Los hábitos que vistieron las religiosas de la Orden de la Inmaculada Concepción que una vez habitaron el convento perviven en la blancura maltrecha de estos papeles, más enjundiosa cuanto más se le descubre en lucha a brazo partido con la oscuridad. Y quien dice los hábitos dice las almas de quienes los vistieron y su fe en la vida eterna, a ojos vistas justificada.

Estos papeles callejeros no son producto de la incuria civil, sino de la existencia, en la misma barriada, del local donde estuvo la primera imprenta de América. El papel tiene lugares de peregrinaje, acude a ellos en masa y, como los devotos que visitan La Meca, se postra a orar.

Un ejemplar del Papel Periódico de La Havana fechado el lunes 29 de octubre de 1797 ahonda una vitrina de mi casa. Si alguna vez olvidara cerrarla, el documento no desaparecería porque alguien lo hurtara sino porque él mismo sabría cómo escabullirse y, cruzando el Estrecho de la Florida, repatriarse.

Forro de La edad de papel. Foto: RAM

Forro de La edad de papel. Foto: RAM

La invención del papel de piedra [*] debería provocar asombro, si no por el papel mismo, sí por su nombre, que reconcilia lo más ligero con lo más pesado, lo más delicado con lo más burdo. Pero nadie celebra el hallazgo, ignorando que en el nombre, y no en la presunta utilidad del producto, reside el mayor mérito.

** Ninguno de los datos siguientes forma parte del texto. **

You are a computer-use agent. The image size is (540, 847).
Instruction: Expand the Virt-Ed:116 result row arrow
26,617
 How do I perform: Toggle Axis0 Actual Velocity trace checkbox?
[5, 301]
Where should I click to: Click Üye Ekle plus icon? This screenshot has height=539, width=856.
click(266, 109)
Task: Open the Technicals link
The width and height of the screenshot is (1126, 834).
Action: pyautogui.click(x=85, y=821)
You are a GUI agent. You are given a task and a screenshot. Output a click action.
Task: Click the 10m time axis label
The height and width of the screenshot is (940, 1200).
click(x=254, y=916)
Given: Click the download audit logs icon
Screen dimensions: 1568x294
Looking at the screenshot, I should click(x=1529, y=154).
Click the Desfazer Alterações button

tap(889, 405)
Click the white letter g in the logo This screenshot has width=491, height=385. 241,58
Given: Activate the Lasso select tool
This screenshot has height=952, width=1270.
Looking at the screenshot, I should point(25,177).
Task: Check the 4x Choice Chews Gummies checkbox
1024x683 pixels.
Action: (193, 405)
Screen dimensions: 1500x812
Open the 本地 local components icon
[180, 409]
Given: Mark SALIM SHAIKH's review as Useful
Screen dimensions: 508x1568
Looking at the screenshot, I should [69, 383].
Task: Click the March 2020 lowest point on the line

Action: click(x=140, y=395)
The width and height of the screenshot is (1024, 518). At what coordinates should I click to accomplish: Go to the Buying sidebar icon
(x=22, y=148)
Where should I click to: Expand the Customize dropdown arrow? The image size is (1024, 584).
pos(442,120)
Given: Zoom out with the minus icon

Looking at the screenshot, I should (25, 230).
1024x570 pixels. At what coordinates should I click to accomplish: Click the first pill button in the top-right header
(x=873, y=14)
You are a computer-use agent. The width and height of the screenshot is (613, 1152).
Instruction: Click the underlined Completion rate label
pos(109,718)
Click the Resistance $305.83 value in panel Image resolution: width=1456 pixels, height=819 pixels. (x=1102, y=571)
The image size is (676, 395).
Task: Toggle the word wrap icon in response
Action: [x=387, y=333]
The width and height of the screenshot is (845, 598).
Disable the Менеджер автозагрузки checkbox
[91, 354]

El hallazgo contrasta con las propiedades del material que designa, cuyo éxito pudiera redundar en perjuicio del mundo. Lo advierte un refrán:

“Es raro que las cosas y los hombres se encuentren a la altura de sus nombres”.

Si hubo una Edad de Piedra y tres del metal, hubo una Edad de Papel, la nuestra, que lejos de caducar como sus predecesoras pugna por remontarse a la más antigua, inaugurando, fiel a la naturaleza circular del tiempo, la Edad de Papel de Piedra.

Urge reflexionar.

El libro La Edad de Papel de Orlando González Esteva (Artes de México: 2016), está disponible en esta página. Una sección curada por Artes de México.

[*] El papel de piedra, también conocido como papel mineral, fue creado en Taiwán a finales del siglo xx y goza de patente y aprobación en numerosos países. Encarna la tragedia de la criatura destinada a ser toda levedad y hallarse incapacitada, por causa de su propia constitución, para actuar de acuerdo consigo misma.